Pescado entero al vapor con jengibre y cebolleta, rematado con aceite humeante y salsa de soja.
20 min de preparación · 15 min de cocción · 4 raciones
Entra para llevar un historial de cocina y el plan de la semana.
Raciones
Unidades
Ingredientes
lubina o dorada — entero y limpio800 g
jengibre — en juliana fina60 g
cebolletas6
salsa de soja para pescado al vapor60 ml
azúcar1 cdta
aceite vegetal60 ml
cilantro20 g
vino de Shaoxing2 cda
salal gusto
La sal y las especias crecen más despacio que el resto: doblar un plato no dobla la pimienta.
El peso se pasa a onzas y el volumen a tazas. Los gramos de harina no se convierten en tazas, porque eso depende de lo apretada que esté.
Valores nutricionales por ración
Con las raciones base, calculados a partir de los ingredientes — no es una medición de laboratorio.
Calorías
340 kcal
Proteínas
40 g
Grasas
18 g
Hidratos
4 g
El vapor tiene que estar a pleno desde el principio. El pescado entra en una vaporera que ya hierve: un calor gradual deja la carne floja y aguada.
El tiempo se calcula por el grosor y no por el peso: ocho minutos por cada centímetro en la parte más gruesa. Un pescado pasado al vapor no se salva con nada.

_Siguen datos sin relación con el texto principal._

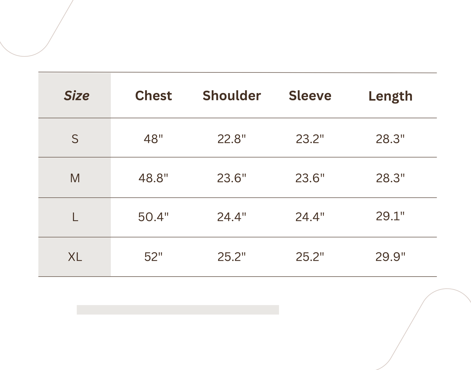Select the 29.9" length value for XL
This screenshot has width=471, height=370.
(x=390, y=257)
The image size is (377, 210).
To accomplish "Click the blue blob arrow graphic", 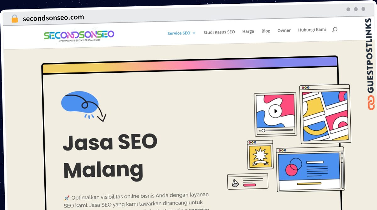I will [x=84, y=106].
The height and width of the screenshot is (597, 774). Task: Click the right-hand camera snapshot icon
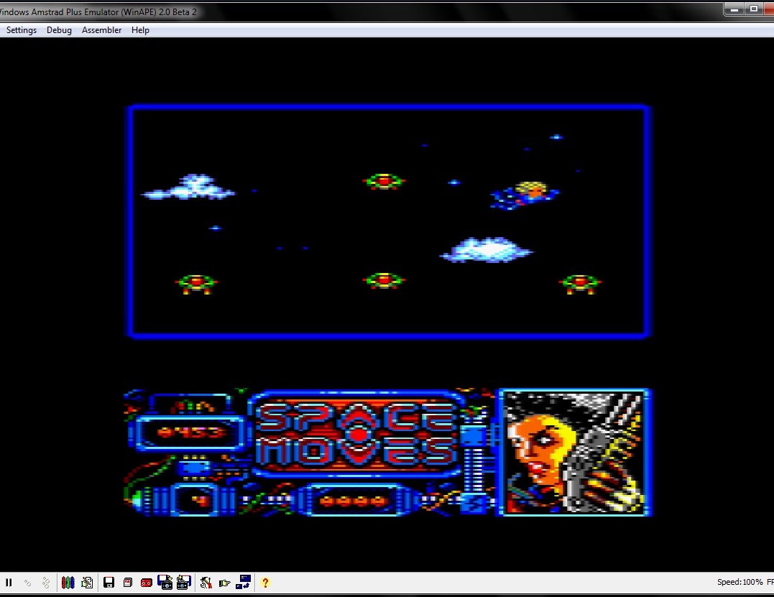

El líquido que se acumula bajo el pescado se escurre y se tira. Amarga y huele a fango; la salsa se pone fresca, y encima cae el aceite humeante para abrir el jengibre y la cebolleta.
Preparación
1
Seque el pescado, hágale dos cortes por cada lado y frótelo con sal y vino.
2
Coloque unos tallos de cebolleta en una fuente y apoye el pescado sobre ellos: así el vapor le llega también por debajo.
3
Meta la mitad del jengibre en los cortes y en la cavidad.
4
Ponga la fuente en la vaporera hirviendo y cocine ocho minutos por cada centímetro de grosor.
5
Escurra todo el líquido de la fuente y tírelo: amarga.
6
Reparta por encima el jengibre restante, la cebolleta en juliana y el cilantro.
7
Caliente el aceite hasta que humee, viértalo sobre las hierbas y después eche la salsa de soja con el azúcar por el borde de la fuente.
Detalles que cambian el resultado
La salsa se echa por el borde, no sobre el pescado. Vertida encima arrastra las hierbas y tapa el sabor del propio pescado.
El punto se comprueba con un palillo junto a la espina: debe entrar sin resistencia. Si cuesta, dele un minuto más, no más que eso.
El pescado tiene que ser muy fresco. La cocción cantonesa al vapor no disimula nada, y en eso consiste todo su sentido.